Saint-Martin também estava ciente de algumas das armadilhas de uma aderência tão próxima ao determinismo exibido por algumas formas de astrologia. O sábio governa seus astros, não o contrário. A vontade do homem de seguir a vontade de Deus pode ser obstruída por interpretações literais de símbolos astrológicos. Saint-Martin deu o nome de “magismo astral” ao poder de reverter o curso da jornada do homem, considerando-o uma distorção dos raios da luz refletida que codifica a vontade divina. Com certeza, deve ter encontrado essa doutrina em Astrologia Teologizada, de Weigel, e também Análise do horóscopo de Christian Cosmoxenus, de Andreae.
Saint-Martin, ao manter as preocupações da Fama e da Confessio, também estava preocupado com a teoria da linguagem, ciente de que um grande abismo separa a humanidade da língua adâmica original, que outrora conteve a essência de uma coisa, de forma que dizer a “palavra” era chamar a própria coisa de dentro. Sem a linguagem adâmica, a comunicação da verdade divina sempre sofreria de um alto grau de deterioração.

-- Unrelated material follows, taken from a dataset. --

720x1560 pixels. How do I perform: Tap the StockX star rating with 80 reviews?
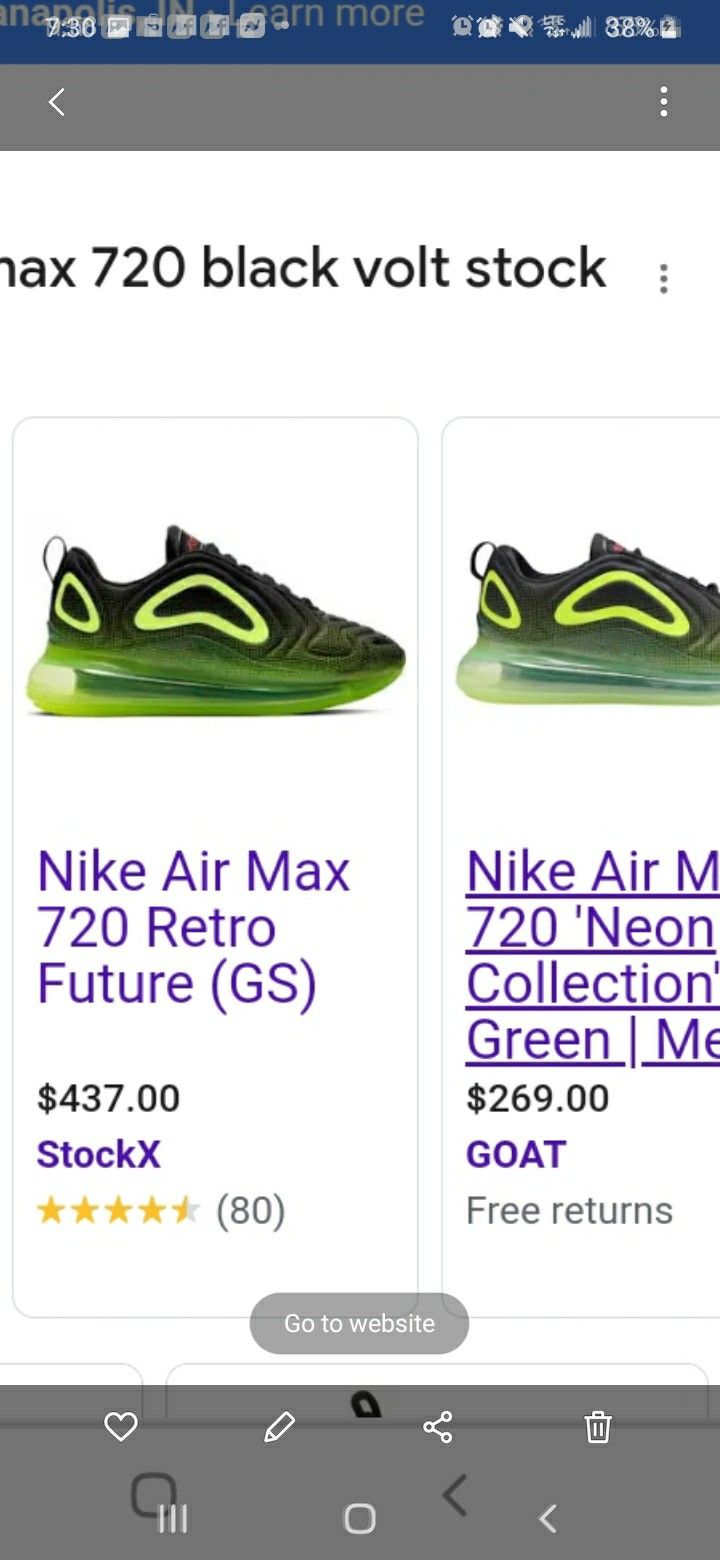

Limitações de linguagem costumam sugerir limitações de doutrina. Por exemplo, se dissermos “reino dos céus”, queremos dizer a tradução literal da bíblia grega, que sugeriria um reino do céu diurno e o espaço exterior governado por um imperador? É óbvio para Saint-Martin que as palavras representam uma comparação e metáfora de uma realidade espiritual, decodificada apenas em parte por meio de nossa decaída linguagem. Era possível inferir, na imaginação, a realidade espiritual ao nos concentrarmos na infinitude do que os olhos nos mostram. Os olhos não revelam toda a verdade. Há outra linguagem, uma linguagem simbólica, raramente compreendida, e o dom do poeta de unificar sua visão pelas palavras não é apreciado universalmente.

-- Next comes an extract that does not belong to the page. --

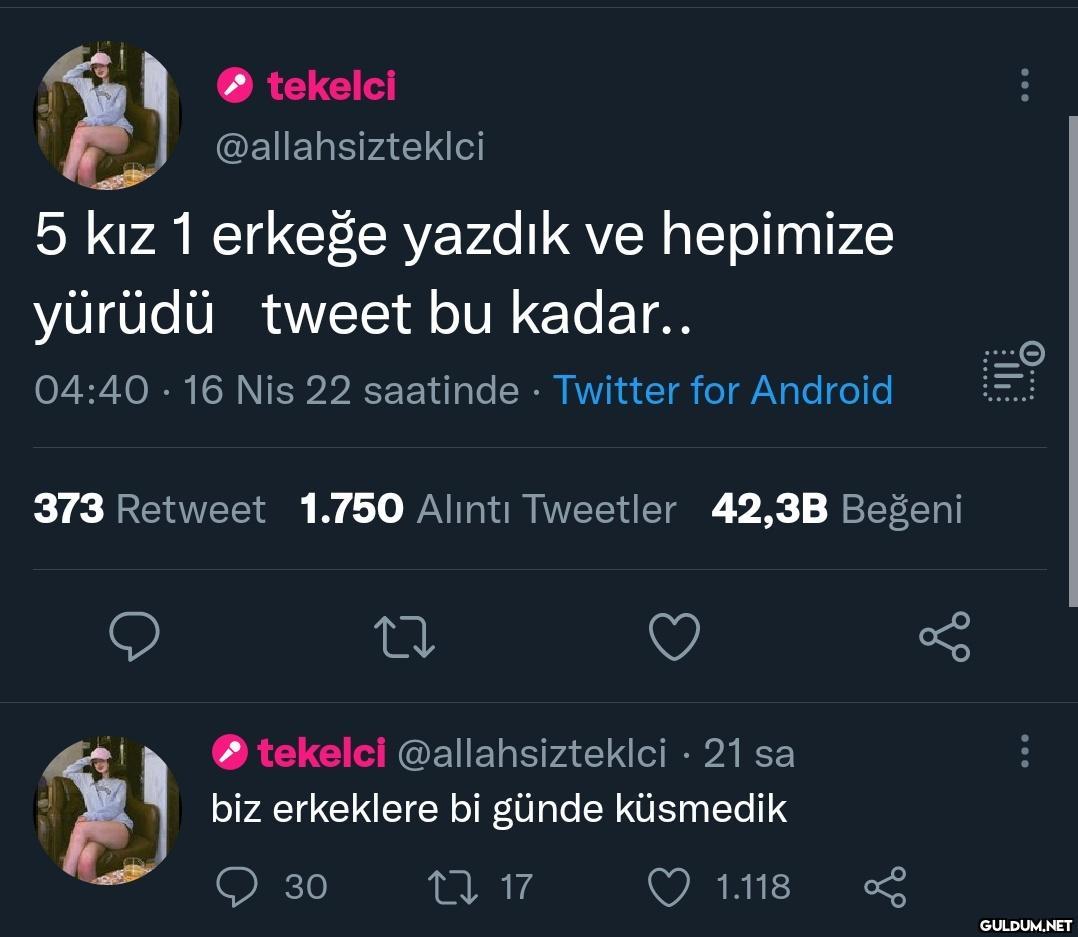
Task: Open more options for reply tweet
Action: (1024, 750)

Cristo é o Verbo e, portanto, reconciliar-se com Ele é, ao mesmo tempo, obter uma nova língua, uma nova linguagem. Essa nova língua foi prometida como dádiva da vindoura era de ouro na Confessio Fraternitatis, prefigurado na história bíblica de Pentecostes, quando os discípulos de Jesus de repente receberam dons linguísticos tão extraordinários que os espectadores confundiram esse espetáculo com o de embriaguez. De fato, tiveram um gostinho do novo reino.
Esse relato nos Atos dos Apóstolos, de acordo com o sistema de Saint-Martin, pode ser considerada um pedaço da história avaliado pelos sinais divinos que codifica. Quanto mais o homem de desejo reintegrar-se no Pleroma (Completude de Deus), mais os sinais divinos com os quais ele está capacitado a decodificar, maior sua compreensão da linguagem original da criação. Quando ele pode completamente abraçar sua Sofia, ele é dotado com a plenitude do Verbo. Na visão de Saint-Martin, eventos históricos são simbólicos de, não instrumentos para, a reintegração da humanidade. Quando o serviço estiver feito, não haverá pergaminho para enrolar; o fim estará em seu princípio.
Sente-se que Saint-Martin não somente descobriu o continente de Jacob Böehme, mas também apreciou a longa estadia na ilha de Christianopolis!
Eu Sou,
Wagner Veneziani Costa
Obs.: A Bibliografia está inserida no próprio texto.